Ирина МОНАХОВА. ТОЛЬКО ГОМЕР, ШЕКСПИР И ГОГОЛЬ. Полемика В.Г.Белинского и К.С.Аксакова о «Мёртвых душах»

№ 2017 / 34, 06.10.2017

В 1842 году были опубликованы «Мёртвые души» Н.В. Гоголя. Произошедший в том же году печатный обмен мнениями по поводу этой книги между В.Г. Белинским и К.С. Аксаковым стал одним из самых ярких эпизодов полемики между западниками и славянофилами, хотя содержание этой литературной дискуссии явно выходило за рамки идеологического спора этих двух «партий». Слишком масштабен и важен в художественном плане был сам по себе предмет спора – недавно вышедшая в свет гоголевская поэма.

В брошюре «Несколько слов о поэме Гоголя «Похождения Чичикова, или Мёртвые души» Аксаков высказал такое мнение: «В поэме Гоголя является нам тот древний, гомеровский эпос. <…> В поэме Гоголя явления идут одни за другими, спокойно сменяя друг друга, объемлемые великим эпическим созерцанием, открывающим целый мир, стройно предстающий со своим внутренним содержанием и единством, со своею тайною жизни».

В то же время в письме Гоголю Аксаков сообщал: «Открылась для меня внутренняя гармония всего создания, стали в одно целое все малейшие черты, понятна стала глубочайшая связь всего между собою, основанная не на внешней анекдотической завязке (отсутствие которой смущает с первого разу), но на внутреннем единстве жизни».

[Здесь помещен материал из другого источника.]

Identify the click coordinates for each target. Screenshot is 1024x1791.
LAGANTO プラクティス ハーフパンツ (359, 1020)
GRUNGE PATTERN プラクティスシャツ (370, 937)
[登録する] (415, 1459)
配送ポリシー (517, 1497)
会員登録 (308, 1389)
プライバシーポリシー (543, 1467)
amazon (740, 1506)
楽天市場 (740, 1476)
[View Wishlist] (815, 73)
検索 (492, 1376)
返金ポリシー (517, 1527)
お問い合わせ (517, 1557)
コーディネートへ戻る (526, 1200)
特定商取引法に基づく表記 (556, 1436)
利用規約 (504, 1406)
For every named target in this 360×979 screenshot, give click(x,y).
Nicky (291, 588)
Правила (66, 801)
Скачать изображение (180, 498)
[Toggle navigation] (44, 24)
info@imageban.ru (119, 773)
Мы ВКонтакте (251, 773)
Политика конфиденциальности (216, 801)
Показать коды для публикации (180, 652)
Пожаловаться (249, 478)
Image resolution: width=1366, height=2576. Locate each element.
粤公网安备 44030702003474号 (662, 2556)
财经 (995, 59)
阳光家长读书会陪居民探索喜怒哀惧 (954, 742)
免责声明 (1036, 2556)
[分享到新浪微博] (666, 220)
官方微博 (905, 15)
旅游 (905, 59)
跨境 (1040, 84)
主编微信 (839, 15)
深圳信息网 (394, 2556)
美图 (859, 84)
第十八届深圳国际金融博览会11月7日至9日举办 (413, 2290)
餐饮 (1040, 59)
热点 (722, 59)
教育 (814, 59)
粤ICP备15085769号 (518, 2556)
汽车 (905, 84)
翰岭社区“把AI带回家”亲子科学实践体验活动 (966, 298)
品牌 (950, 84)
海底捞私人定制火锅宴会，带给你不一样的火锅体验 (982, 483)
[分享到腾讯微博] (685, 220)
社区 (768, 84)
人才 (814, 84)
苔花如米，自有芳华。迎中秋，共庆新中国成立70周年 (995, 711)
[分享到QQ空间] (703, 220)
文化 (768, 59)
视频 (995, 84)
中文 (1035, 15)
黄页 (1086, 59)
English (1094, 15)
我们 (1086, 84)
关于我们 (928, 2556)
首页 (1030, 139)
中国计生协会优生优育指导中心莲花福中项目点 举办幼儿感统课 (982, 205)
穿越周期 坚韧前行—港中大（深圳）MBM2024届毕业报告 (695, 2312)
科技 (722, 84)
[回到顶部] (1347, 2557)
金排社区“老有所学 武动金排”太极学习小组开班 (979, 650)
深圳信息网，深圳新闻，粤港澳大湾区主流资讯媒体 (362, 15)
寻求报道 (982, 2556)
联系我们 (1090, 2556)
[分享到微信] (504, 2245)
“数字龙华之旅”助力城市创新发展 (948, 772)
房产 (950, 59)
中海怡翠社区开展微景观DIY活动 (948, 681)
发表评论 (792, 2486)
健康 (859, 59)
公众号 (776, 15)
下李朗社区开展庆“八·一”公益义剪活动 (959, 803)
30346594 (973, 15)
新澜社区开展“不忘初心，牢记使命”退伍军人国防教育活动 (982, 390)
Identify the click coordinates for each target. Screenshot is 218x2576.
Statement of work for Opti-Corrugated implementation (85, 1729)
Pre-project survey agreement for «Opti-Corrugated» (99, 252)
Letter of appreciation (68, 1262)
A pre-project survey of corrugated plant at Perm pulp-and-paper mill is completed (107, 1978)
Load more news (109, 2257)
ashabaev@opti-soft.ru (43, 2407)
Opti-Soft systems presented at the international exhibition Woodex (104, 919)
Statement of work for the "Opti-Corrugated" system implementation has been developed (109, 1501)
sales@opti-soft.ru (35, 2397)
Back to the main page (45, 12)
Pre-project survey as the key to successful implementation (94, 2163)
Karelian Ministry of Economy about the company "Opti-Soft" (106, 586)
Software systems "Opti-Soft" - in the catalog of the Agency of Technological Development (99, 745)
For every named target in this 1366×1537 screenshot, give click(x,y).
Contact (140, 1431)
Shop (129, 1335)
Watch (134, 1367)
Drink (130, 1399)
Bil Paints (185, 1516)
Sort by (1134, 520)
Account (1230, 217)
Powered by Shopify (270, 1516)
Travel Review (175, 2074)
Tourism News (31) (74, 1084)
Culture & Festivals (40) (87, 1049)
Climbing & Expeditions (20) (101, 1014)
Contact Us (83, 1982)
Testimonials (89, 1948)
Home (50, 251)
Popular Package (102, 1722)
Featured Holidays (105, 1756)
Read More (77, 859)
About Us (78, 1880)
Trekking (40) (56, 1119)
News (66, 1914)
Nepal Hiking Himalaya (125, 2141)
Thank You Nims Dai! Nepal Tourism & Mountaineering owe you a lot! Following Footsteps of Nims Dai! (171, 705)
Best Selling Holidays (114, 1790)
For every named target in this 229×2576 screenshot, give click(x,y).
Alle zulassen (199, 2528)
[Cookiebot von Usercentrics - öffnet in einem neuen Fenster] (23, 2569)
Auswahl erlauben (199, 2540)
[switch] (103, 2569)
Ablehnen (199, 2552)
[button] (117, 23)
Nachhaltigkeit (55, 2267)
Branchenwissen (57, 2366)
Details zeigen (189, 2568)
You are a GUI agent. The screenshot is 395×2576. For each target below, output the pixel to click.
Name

14 Mertvye dushiОднако славянофильский журнал «Москвитянин» статью Аксакова о «Мёртвых душах» печатать отказался, а когда Константин Сергеевич выпустил эту статью в виде отдельного издания, то в результате встретился в основном с неприятием своей точки зрения, что и вынужден был признать в письме Гоголю осенью 1842 года: «Брошюрка была написана скоро; может быть, неясно – и на неё многие, почти все, напали, искажая сказанные в ней мысли».

Гоголь отрицательно высказался об аксаковской трактовке «Мёртвых душ»: «Горе тому, кто объявляет какую-нибудь замечательную мысль, если эта мысль – ещё ребёнок, не вызрела и не получила образа, видного всем».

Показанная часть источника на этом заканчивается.